Complete Trading Workflow
Here is a complete example of using topic modeling in a trading strategy – from fetching transcripts through generating signals:
import pandas as pd
from puffin.nlp import EarningsTopicAnalyzer, plot_topic_evolution
from puffin.data import DataProvider
# 1. Fetch earnings transcripts
fetcher = DataProvider()
tickers = ['AAPL', 'MSFT', 'GOOGL']
all_transcripts = []
all_dates = []
all_tickers = []
for ticker in tickers:
transcripts = fetcher.get_earnings_transcripts(ticker, years=2)
for date, text in transcripts:
all_transcripts.append(text)
all_dates.append(date)
all_tickers.append(ticker)
# 2. Analyze topics
analyzer = EarningsTopicAnalyzer(n_topics=5, model_type='lda')
results = analyzer.analyze(all_transcripts, dates=all_dates)
# 3. Label topics
analyzer.label_topics({
0: "Revenue Growth",
1: "AI & Innovation",
2: "Cost Management",
3: "Market Expansion",
4: "Regulatory Environment"
})
# 4. Detect strategic shifts
shifts = analyzer.detect_topic_shifts(
all_transcripts,
all_dates,
window_size=4
)
# 5. Generate trading signals
signals = []
for shift in shifts:
# Example: Buy on shift to innovation topic
if shift['new_topic'] == 1: # AI & Innovation
signals.append({
'date': shift['date'],
'action': 'BUY',
'reason': 'Shift to innovation focus'
})
# Example: Reduce exposure on cost management focus
if shift['new_topic'] == 2: # Cost Management
signals.append({
'date': shift['date'],
'action': 'REDUCE',
'reason': 'Defensive posture detected'
})
# 6. Combine with sentiment
sentiment_map = analyzer.topic_sentiment(all_transcripts)
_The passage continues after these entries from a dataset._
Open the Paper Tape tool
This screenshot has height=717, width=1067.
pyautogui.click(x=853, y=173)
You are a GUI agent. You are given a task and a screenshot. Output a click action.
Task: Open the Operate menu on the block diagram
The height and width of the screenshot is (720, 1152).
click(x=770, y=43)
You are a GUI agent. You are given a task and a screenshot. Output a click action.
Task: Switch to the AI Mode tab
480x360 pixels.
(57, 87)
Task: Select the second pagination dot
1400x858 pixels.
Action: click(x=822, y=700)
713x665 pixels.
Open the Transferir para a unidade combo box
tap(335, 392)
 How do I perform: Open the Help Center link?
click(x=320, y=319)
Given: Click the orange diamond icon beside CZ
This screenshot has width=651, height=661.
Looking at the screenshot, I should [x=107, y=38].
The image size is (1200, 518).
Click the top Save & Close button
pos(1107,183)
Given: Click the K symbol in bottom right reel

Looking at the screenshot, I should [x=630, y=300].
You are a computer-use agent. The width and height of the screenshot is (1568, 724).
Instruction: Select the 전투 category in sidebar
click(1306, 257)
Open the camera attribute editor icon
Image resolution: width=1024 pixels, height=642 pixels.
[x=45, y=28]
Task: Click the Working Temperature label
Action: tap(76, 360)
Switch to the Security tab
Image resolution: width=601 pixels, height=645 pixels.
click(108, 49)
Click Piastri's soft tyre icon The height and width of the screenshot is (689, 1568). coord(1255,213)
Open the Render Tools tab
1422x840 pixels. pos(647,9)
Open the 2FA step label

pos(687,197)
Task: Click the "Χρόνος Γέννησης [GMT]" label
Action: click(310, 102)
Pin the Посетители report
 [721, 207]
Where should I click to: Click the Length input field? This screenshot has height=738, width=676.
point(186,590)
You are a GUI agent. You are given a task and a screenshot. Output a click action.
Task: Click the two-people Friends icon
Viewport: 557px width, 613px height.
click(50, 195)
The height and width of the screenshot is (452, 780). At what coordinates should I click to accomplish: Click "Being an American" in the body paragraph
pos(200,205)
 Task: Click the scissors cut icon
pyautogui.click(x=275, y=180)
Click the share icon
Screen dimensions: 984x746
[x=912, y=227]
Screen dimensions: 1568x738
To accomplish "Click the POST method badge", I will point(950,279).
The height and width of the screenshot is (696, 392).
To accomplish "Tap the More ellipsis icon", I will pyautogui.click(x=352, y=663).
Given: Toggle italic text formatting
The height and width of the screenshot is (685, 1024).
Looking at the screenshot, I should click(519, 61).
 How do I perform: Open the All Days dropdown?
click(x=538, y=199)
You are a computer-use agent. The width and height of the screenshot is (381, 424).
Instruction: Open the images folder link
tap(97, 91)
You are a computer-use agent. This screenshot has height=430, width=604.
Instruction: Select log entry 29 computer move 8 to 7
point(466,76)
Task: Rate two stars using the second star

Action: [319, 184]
for topic_id, stats in sentiment_map.items():
if stats['weighted_sentiment'] < -0.3:
label = analyzer.topic_labels[topic_id]
print(f"Warning: Negative sentiment on {label}")
# 7. Visualize trends
fig = plot_topic_evolution(
analyzer.model,
all_transcripts,
all_dates,
topic_ids=[0, 1, 4],
title='Key Topic Trends: Tech Leaders 2022-2024'
)
fig.savefig('tech_topic_trends.png')
Best Practices
Preprocessing
Good preprocessing is crucial for topic modeling:
import re
from nltk.corpus import stopwords
def preprocess_for_topics(text):
"""Prepare text for topic modeling."""
# Lowercase
text = text.lower()
# Remove special characters
text = re.sub(r'[^a-z\s]', '', text)
# Remove extra whitespace
text = ' '.join(text.split())
# Remove stopwords (optional, models do this internally)
# stop_words = set(stopwords.words('english'))
# words = [w for w in text.split() if w not in stop_words]
# text = ' '.join(words)
return text
# Apply preprocessing
clean_transcripts = [preprocess_for_topics(t) for t in transcripts]
Handling Small Datasets
With fewer than 50 documents:
# Use fewer topics
analyzer = EarningsTopicAnalyzer(n_topics=3)
# Use LSI for stability
analyzer = EarningsTopicAnalyzer(n_topics=3, model_type='lsi')
# Consider pooling data across similar companies
all_tech_transcripts = []
for ticker in tech_tickers:
transcripts = fetch_transcripts(ticker)
all_tech_transcripts.extend(transcripts)
When pooling transcripts across companies, be aware that company-specific jargon may form its own topics. Consider adding company name to your stopwords list to prevent this.